• **INSTRUCTIONS FOR THE TASK**
Exact copy, pictures omitted: the line holding "Click 新增记录 to add a record" and every line after it down to the end of the entries.

Recorded data
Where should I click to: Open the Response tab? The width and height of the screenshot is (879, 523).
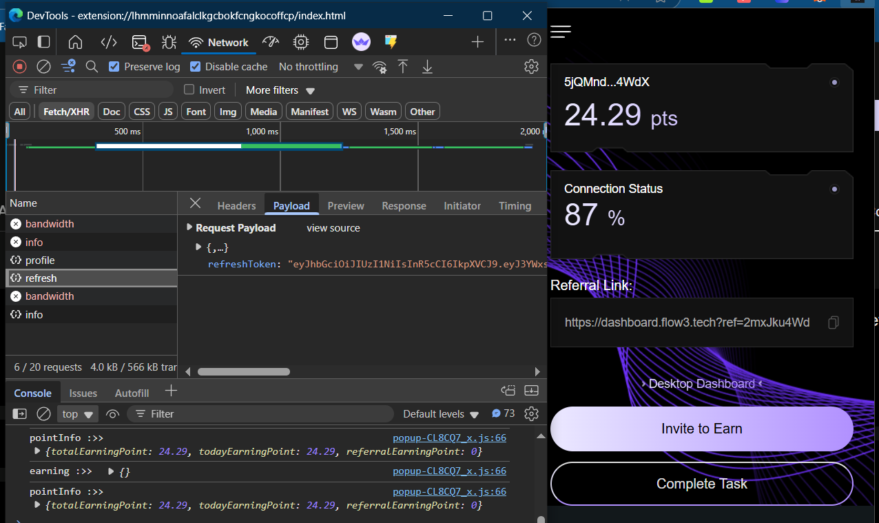(404, 205)
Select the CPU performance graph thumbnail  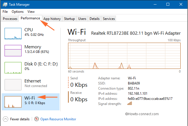[13, 34]
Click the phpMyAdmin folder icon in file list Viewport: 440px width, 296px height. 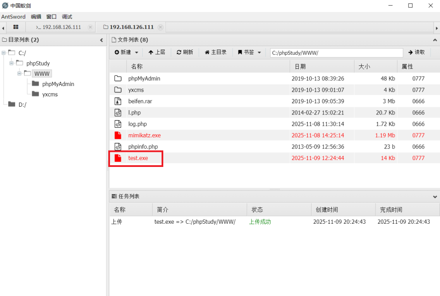coord(118,79)
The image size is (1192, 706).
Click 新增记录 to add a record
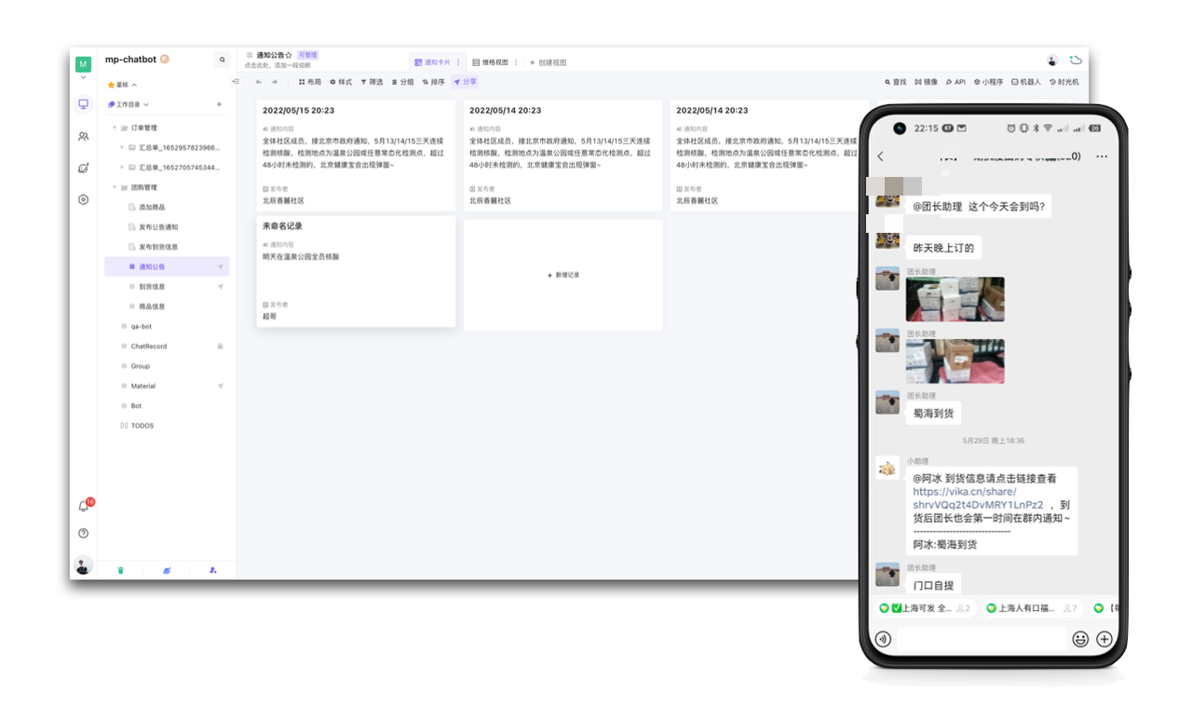(562, 276)
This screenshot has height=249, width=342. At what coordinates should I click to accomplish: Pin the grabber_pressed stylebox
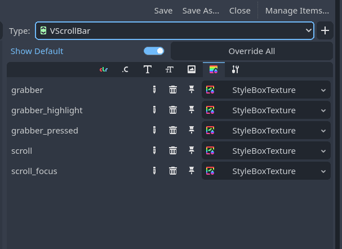192,130
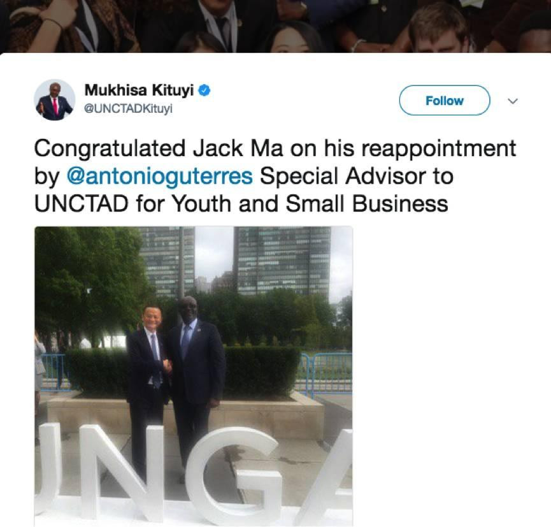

• **ANSWER TO THIS EXERCISE**
Click 新增记录 to add a record
(562, 276)
This screenshot has height=249, width=342. At what coordinates should I click to accomplish: Pin the grabber_pressed stylebox
192,130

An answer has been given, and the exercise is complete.